Keep your child's academic work in one binder, and another for his "to-do" work or other records. Organize this by subject with dividers. Cost: about $20 for the binders... and wow! I just googled "three-ring hole punch" and found a nice one for less than $25. So $45... and then add notebooks, pencils, scissors and that sort of thing. Maybe $80 total here. But you can use the binders and hole punch for several years.
|Here's a sample from Emperor's "Latin" section.|
2. A caddy or convenient location for your supplies.
Old mugs are free, but we spent just a little on an organizer because why not. Cost: $0 to $20.
Every child needs something to read. When you first begin homeschooling, use the library until you get a good feel for his reading level. It simply wouldn't do to get a bunch of books that are too easy, or that he is not interested in. But often books are not expensive, particularly readers. Check on Amazon for used books if you prefer to have your own. We also have a kindle and there are a large number of free or 99-cent titles. Cost: $0 to $100, depending on how much you read and the quality of the book itself (hardcover, new or used, and so on).

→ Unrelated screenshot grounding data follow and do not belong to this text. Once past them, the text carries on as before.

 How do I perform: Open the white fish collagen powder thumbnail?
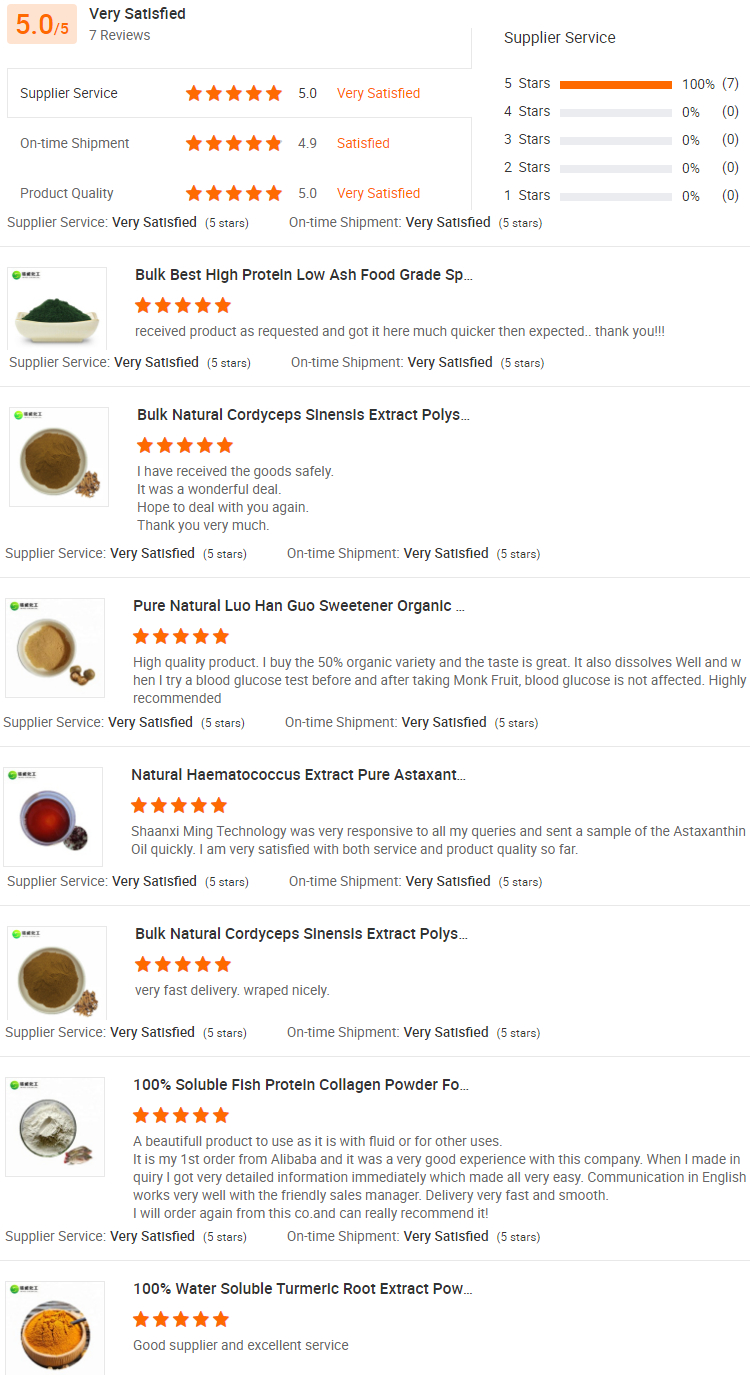[x=55, y=1126]
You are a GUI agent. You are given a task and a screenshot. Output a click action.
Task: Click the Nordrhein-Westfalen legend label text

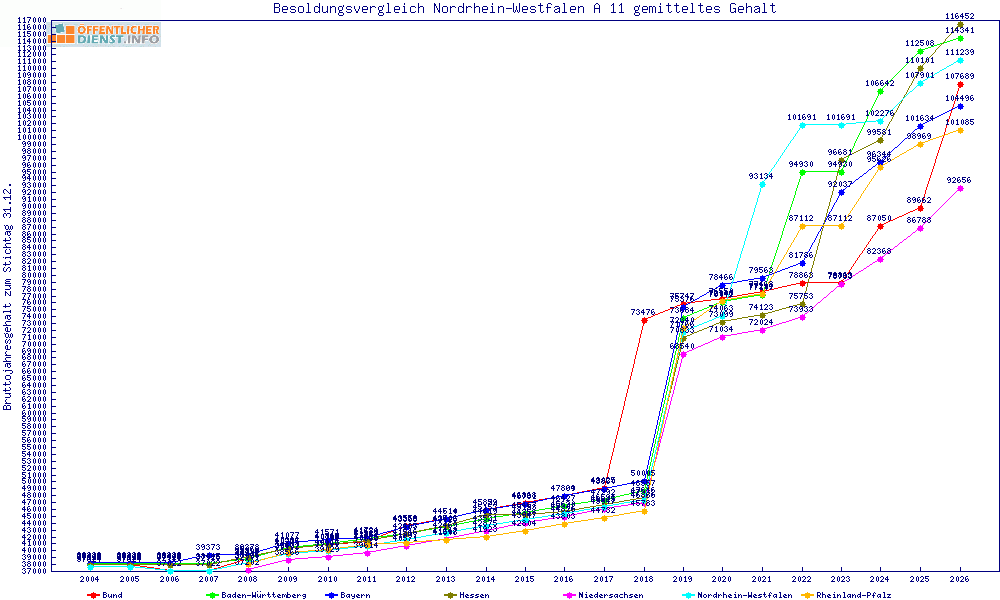[x=744, y=595]
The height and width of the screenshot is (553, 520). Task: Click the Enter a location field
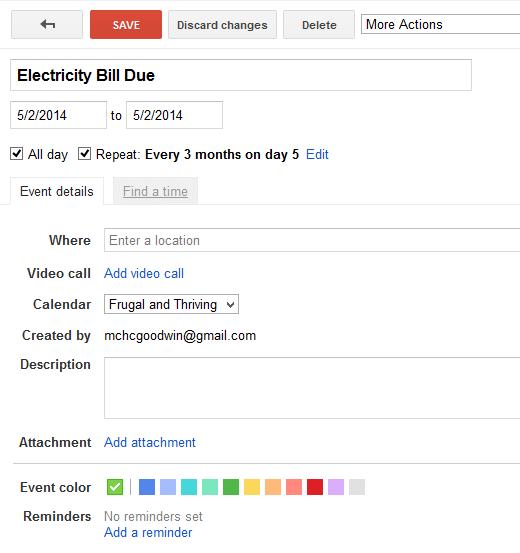click(x=312, y=240)
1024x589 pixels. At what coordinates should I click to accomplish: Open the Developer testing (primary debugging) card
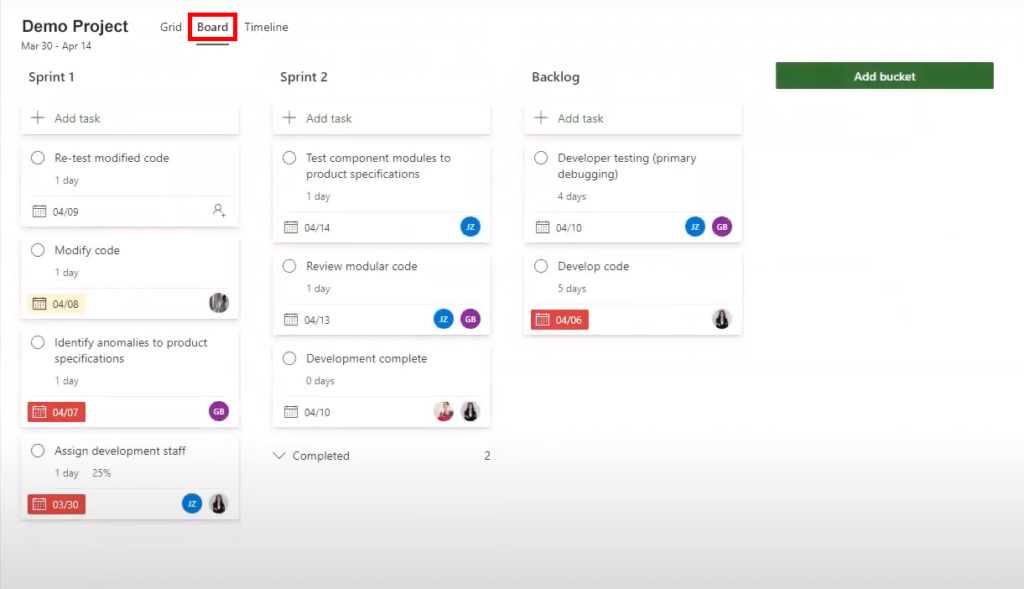tap(626, 166)
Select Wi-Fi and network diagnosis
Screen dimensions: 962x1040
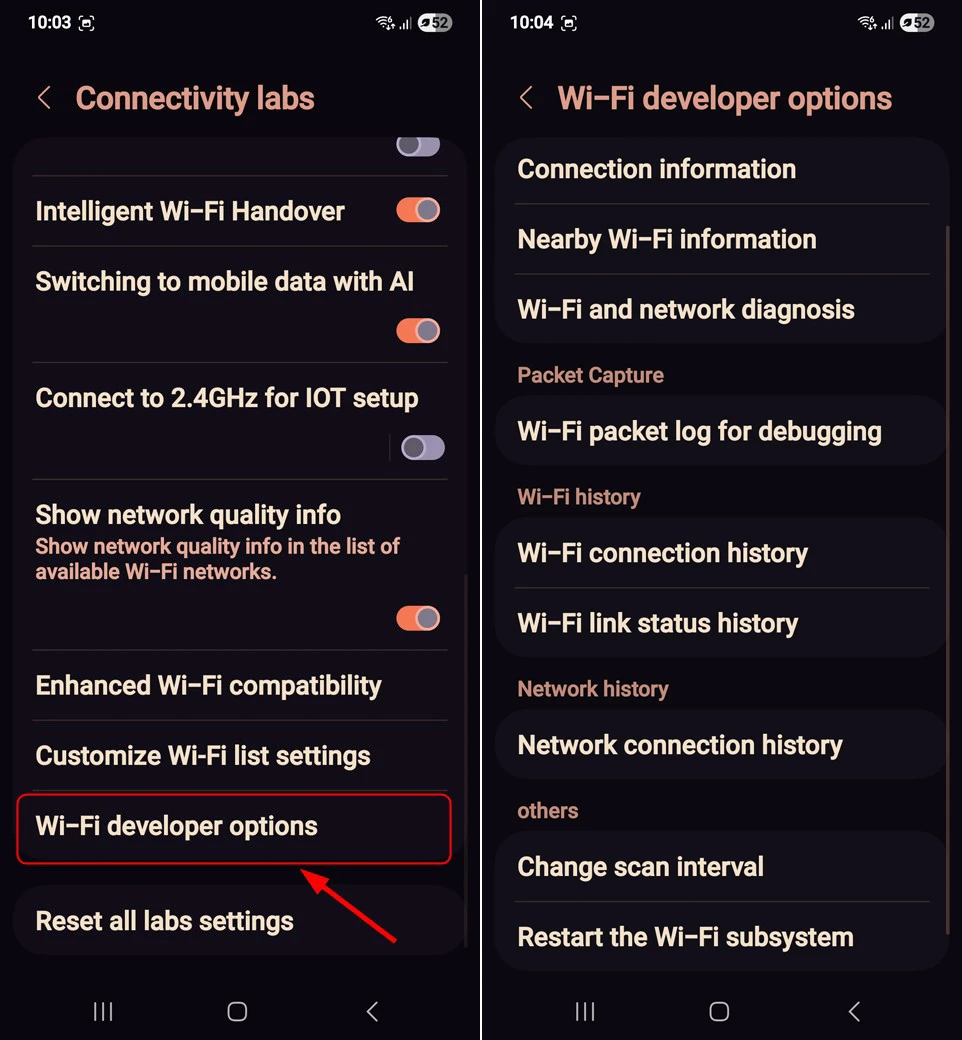(x=721, y=310)
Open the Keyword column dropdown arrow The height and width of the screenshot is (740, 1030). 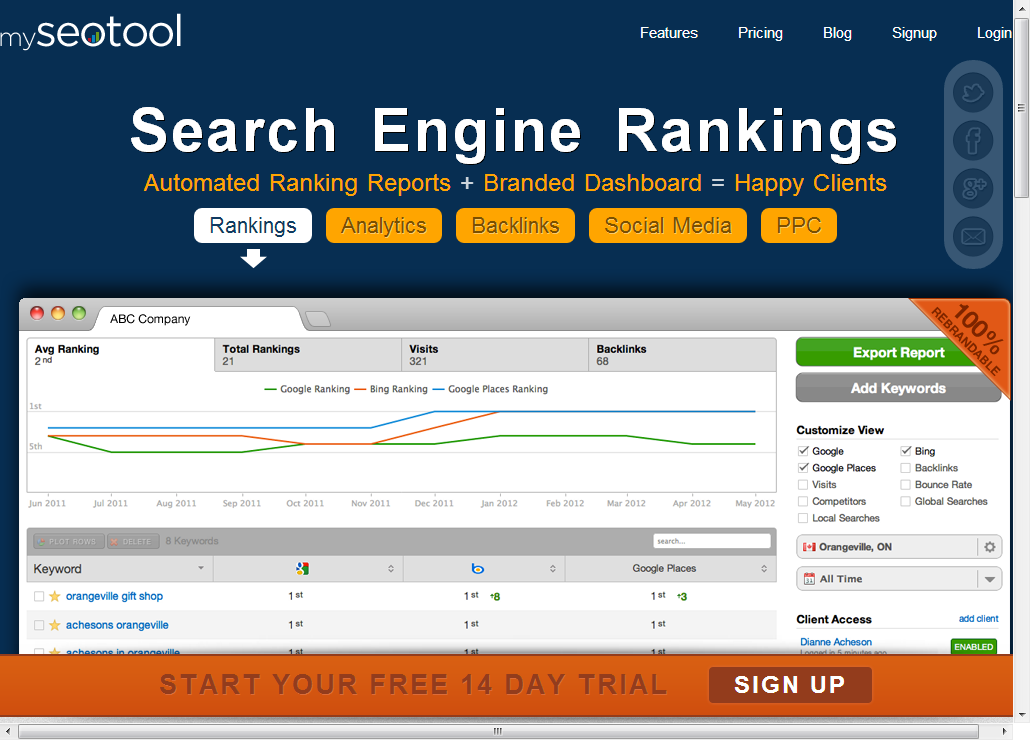200,569
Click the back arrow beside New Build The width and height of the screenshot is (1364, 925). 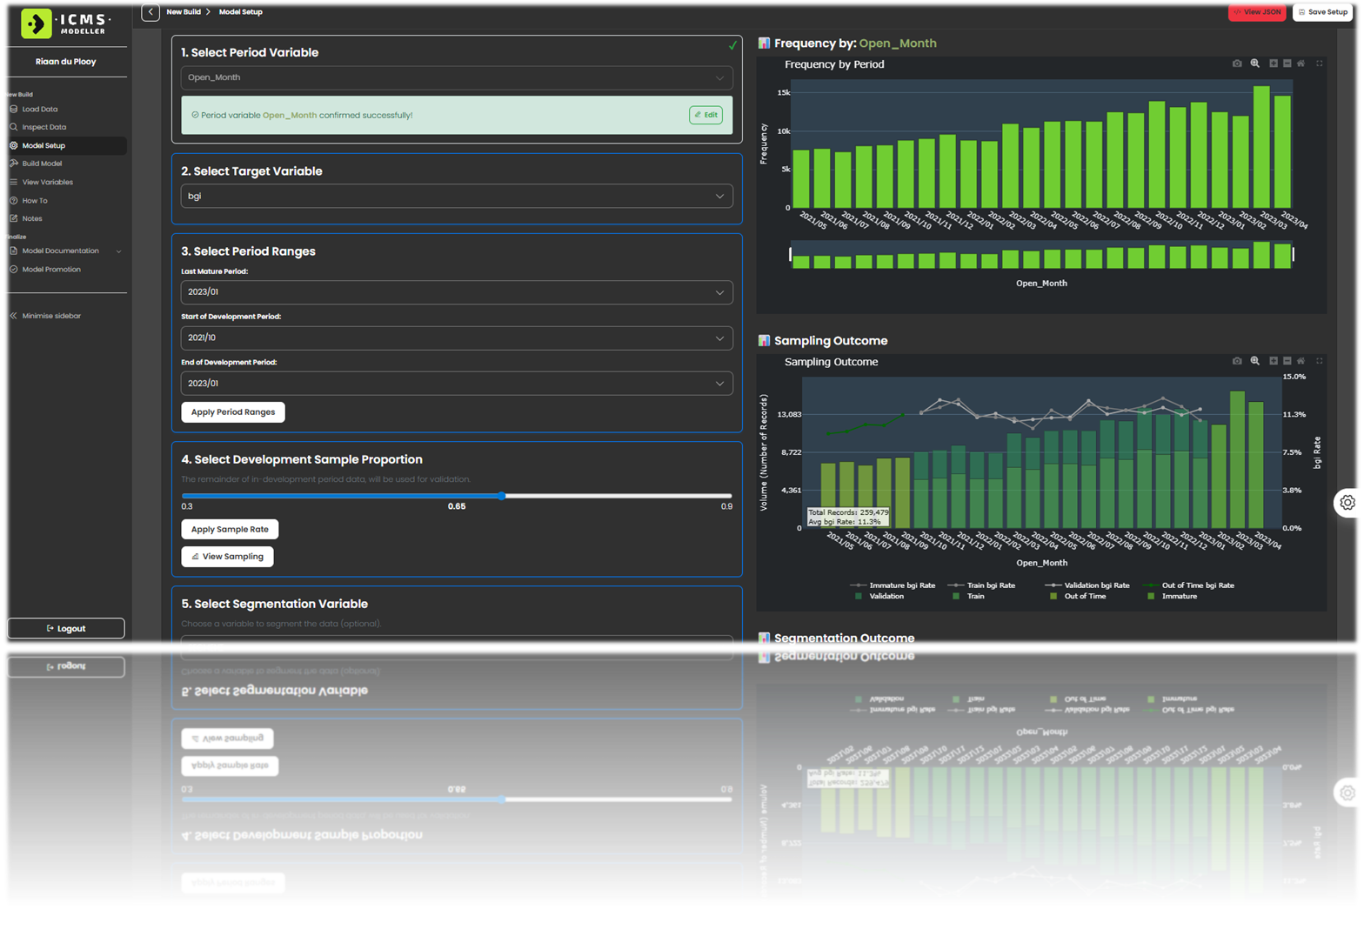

Choosing curriculum is a whole 'nother ball game. I would strongly recommend - especially for a younger child - to not buy everything right away. Get to know your child's learning style and about "where he is" while you investigate which curriculum to buy. Check out the sample pages. Give your child the placement tests some curriculum providers put online. Take your time here. If you prefer worksheets, buy cheap workbooks and so on from Sam's Club or your local school supply store. Don't spend a lot. Or you can print these off from the internet (google "free math worksheets" and so on). Some great websites that provide worksheets you can print for small people would be abcteach or schoolexpress.
Want an honest cost estimate here? I've seen "free homeschooling" links and even curricula, but you will be driving yourself crazy printing things and lining up lesson plans and materials if you go this route. I spend about $400/child on printed materials because I want an easy life and a happy family. I spend more on math and science than any other academic subject. I find children can hone their writing with help using only a 50 cent notebook and a few hints from Mom. It doesn't have to be expensive.
5. Optional: computer and printer.
There are plenty of online games and tutorials around if you take the time to look for them. A printer is an especially nifty thing to have if you can afford it. I'm not going to give a cost estimate here because that sort of thing can really vary and besides, most families already have at least the computer.
6. Sports equipment and fees, membership passes.
Know what this is? It's a MonRoi. We actually spend more on chess tournaments, equipment and membership fees than all of our other homeschooling expenses combined. This is an area in which public school parents and homeschoolers are exactly alike. Many public- and homeschool parents have their children participate in sports or other extracurriculars.
We also have a zoo membership, and I think homeschooling helps us get much more value out of that than we would have had otherwise. If I were starting out again, I'd budget about $300 for passes and fun outings. You will see what your child is truly interested in and take it from there. Even $300 may be on the high end for a smaller child.
7. Some things to think about.
Your child won't need as many new clothes for school or a backpack, so you'll save money there. You also won't get hit up for fundraisers and "volunteer opportunities" nearly as much. It's almost worth the daily work of homeschooling right there, isn't it? Factor in all the lost jackets and the cost of the school lunches, and you actually might come out ahead.